## MATERIALS PROVIDED
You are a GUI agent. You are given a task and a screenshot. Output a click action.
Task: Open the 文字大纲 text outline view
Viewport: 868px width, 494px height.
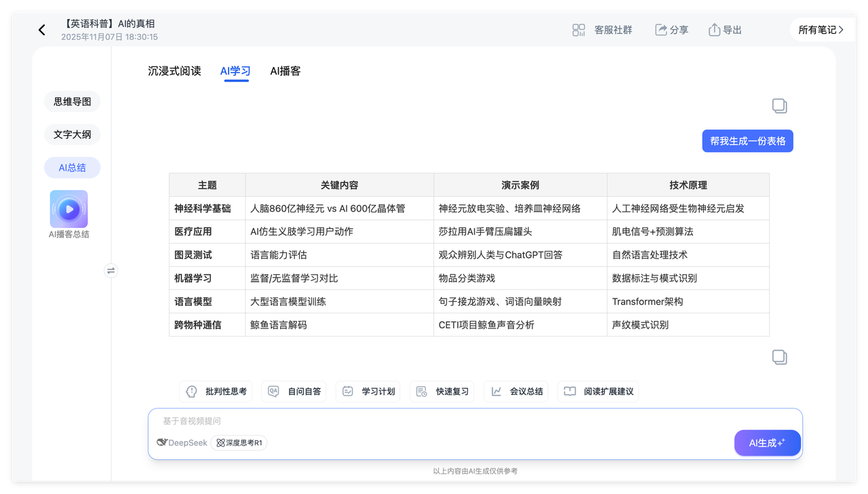point(72,134)
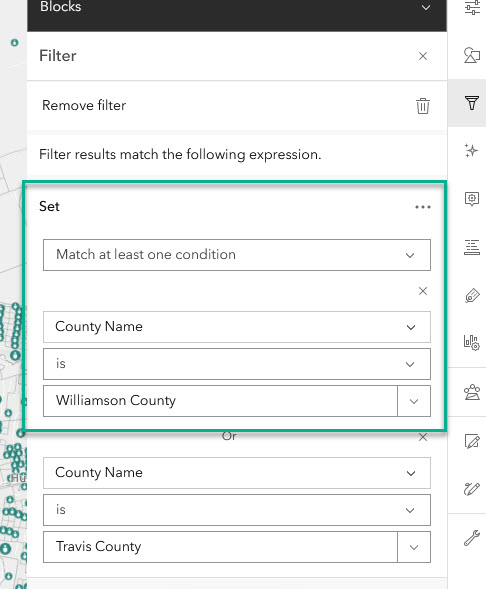Click the trash icon to remove filter

pyautogui.click(x=423, y=106)
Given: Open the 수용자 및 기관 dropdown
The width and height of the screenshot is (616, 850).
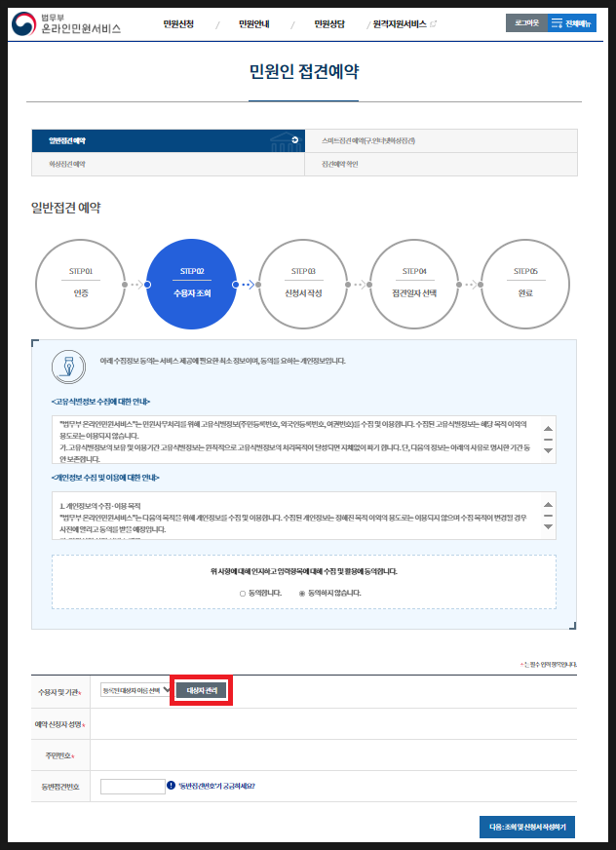Looking at the screenshot, I should click(x=135, y=690).

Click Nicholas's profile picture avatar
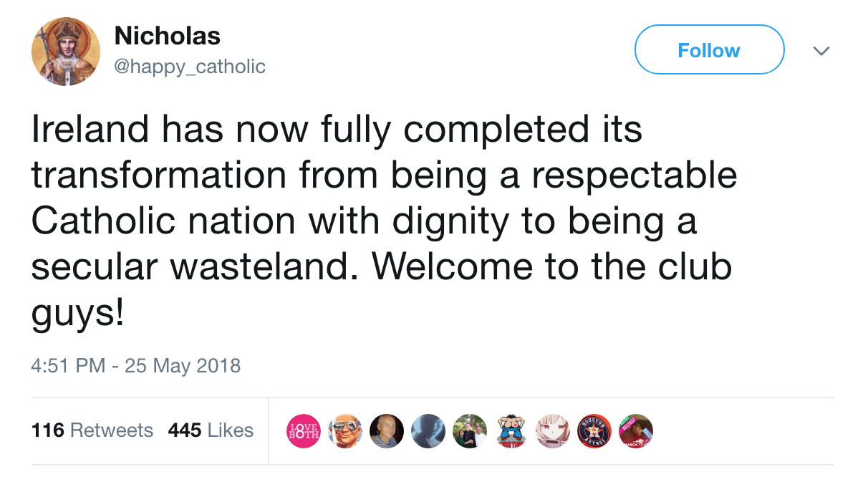tap(65, 50)
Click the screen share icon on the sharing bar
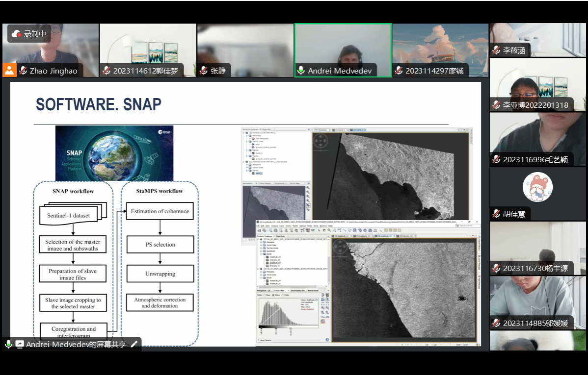Viewport: 588px width, 375px height. tap(20, 344)
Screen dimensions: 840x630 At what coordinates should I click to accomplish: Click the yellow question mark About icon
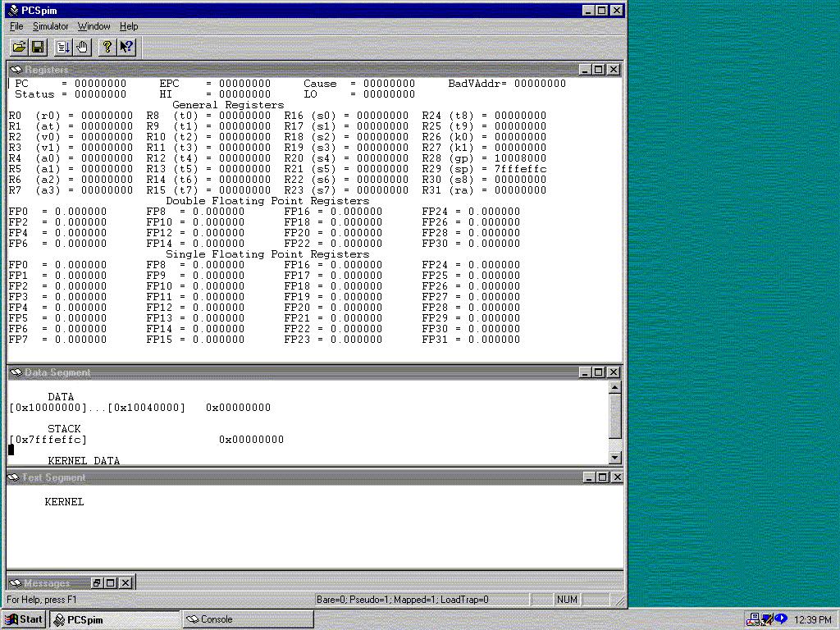[x=107, y=47]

## AIM OF THE EXERCISE
Leaving every picture out, please copy exactly the lines from the one holding "Given: Open the 수용자 및 기관 dropdown" through the last line of the listing, both ends included.

## WRITTEN SOLUTION
Given: Open the 수용자 및 기관 dropdown
The width and height of the screenshot is (616, 850).
Looking at the screenshot, I should click(x=135, y=690).

Click Nicholas's profile picture avatar
tap(65, 50)
Click the screen share icon on the sharing bar
Viewport: 588px width, 375px height. tap(20, 344)
Screen dimensions: 840x630 At what coordinates should I click to accomplish: Click the yellow question mark About icon
[x=107, y=47]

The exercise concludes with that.